++++ DATASET EXCERPTS
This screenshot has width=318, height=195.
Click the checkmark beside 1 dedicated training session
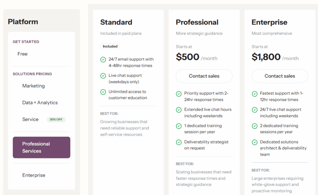pos(179,126)
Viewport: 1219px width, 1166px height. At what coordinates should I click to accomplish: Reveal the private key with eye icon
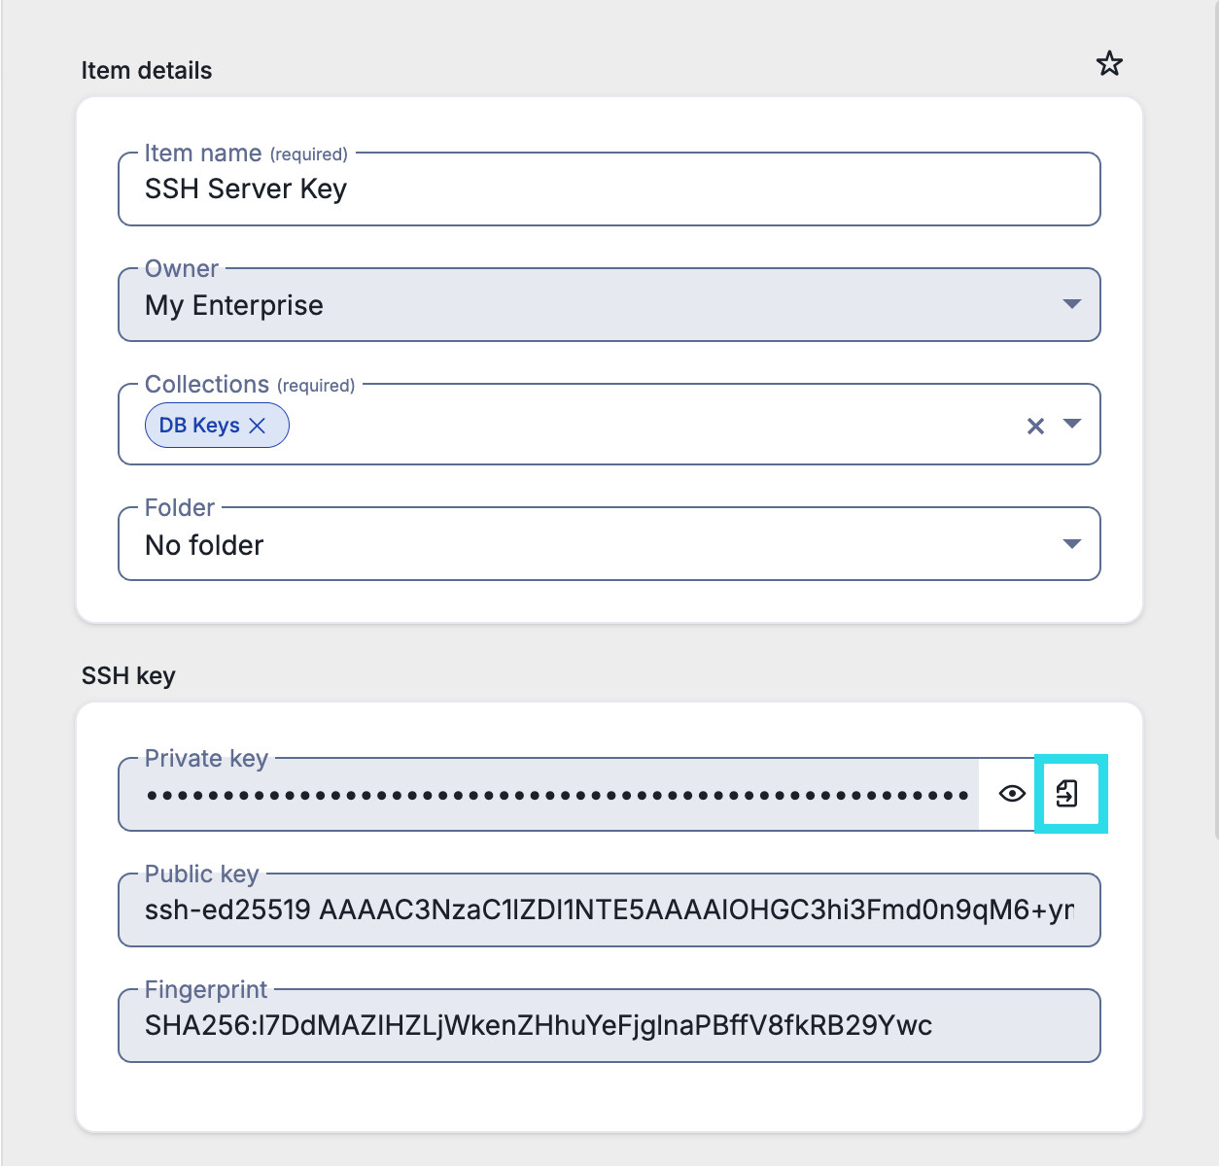pyautogui.click(x=1012, y=794)
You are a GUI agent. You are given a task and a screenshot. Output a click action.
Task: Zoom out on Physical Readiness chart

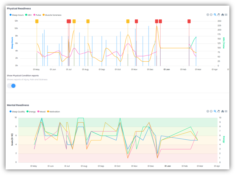[211, 15]
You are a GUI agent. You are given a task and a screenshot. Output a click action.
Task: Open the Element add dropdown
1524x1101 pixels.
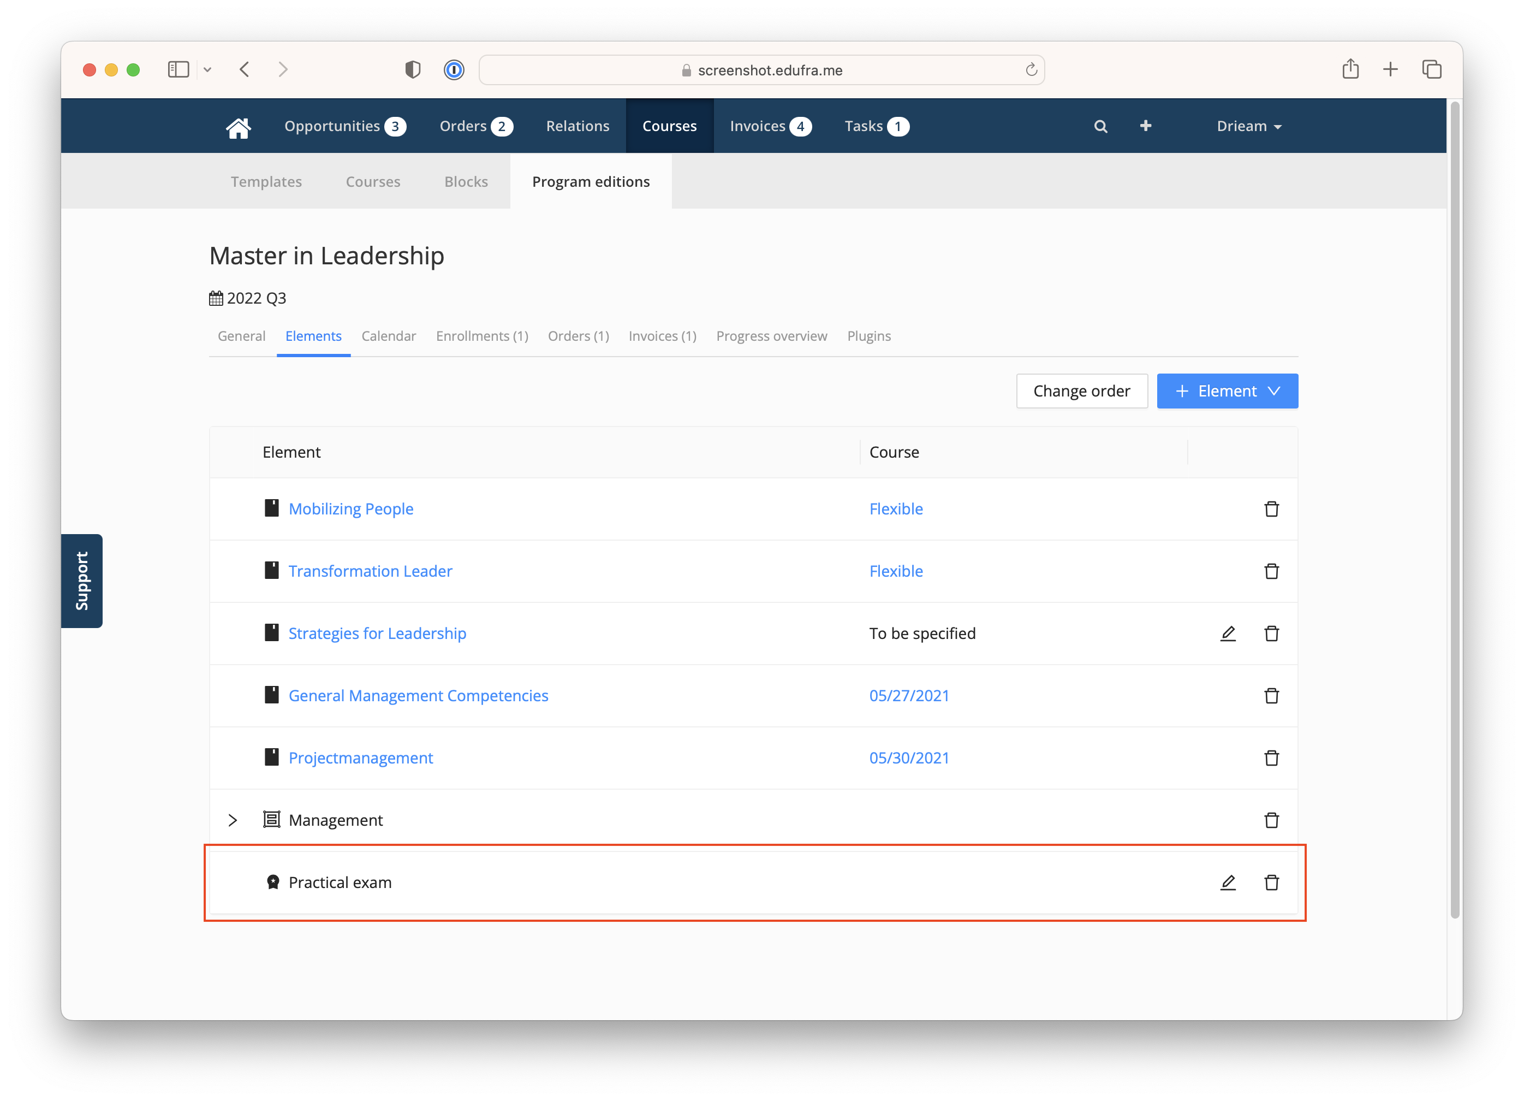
++++++++
WHAT TO PRODUCE | When copying the listing, print each line exactly but leave out every picture.

OUTPUT FOR THIS TASK |
This screenshot has width=318, height=195.
Click the checkmark beside 1 dedicated training session
pos(179,126)
Viewport: 1219px width, 1166px height. At what coordinates should I click to accomplish: Reveal the private key with eye icon
pyautogui.click(x=1012, y=794)
You are a GUI agent. You are given a task and a screenshot. Output a click action.
Task: Zoom out on Physical Readiness chart

[211, 15]
You are a GUI agent. You are given a task and a screenshot. Output a click action.
Task: Open the Element add dropdown
1524x1101 pixels.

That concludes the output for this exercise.